Stored data:
........

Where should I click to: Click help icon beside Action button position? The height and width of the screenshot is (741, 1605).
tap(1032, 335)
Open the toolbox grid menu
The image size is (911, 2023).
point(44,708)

........

Exercise brief:
Retype every record above exactly as it appears.

Answer to the problem:
Where should I click to: Click help icon beside Action button position? The height and width of the screenshot is (741, 1605).
tap(1032, 335)
Open the toolbox grid menu
The image size is (911, 2023).
point(44,708)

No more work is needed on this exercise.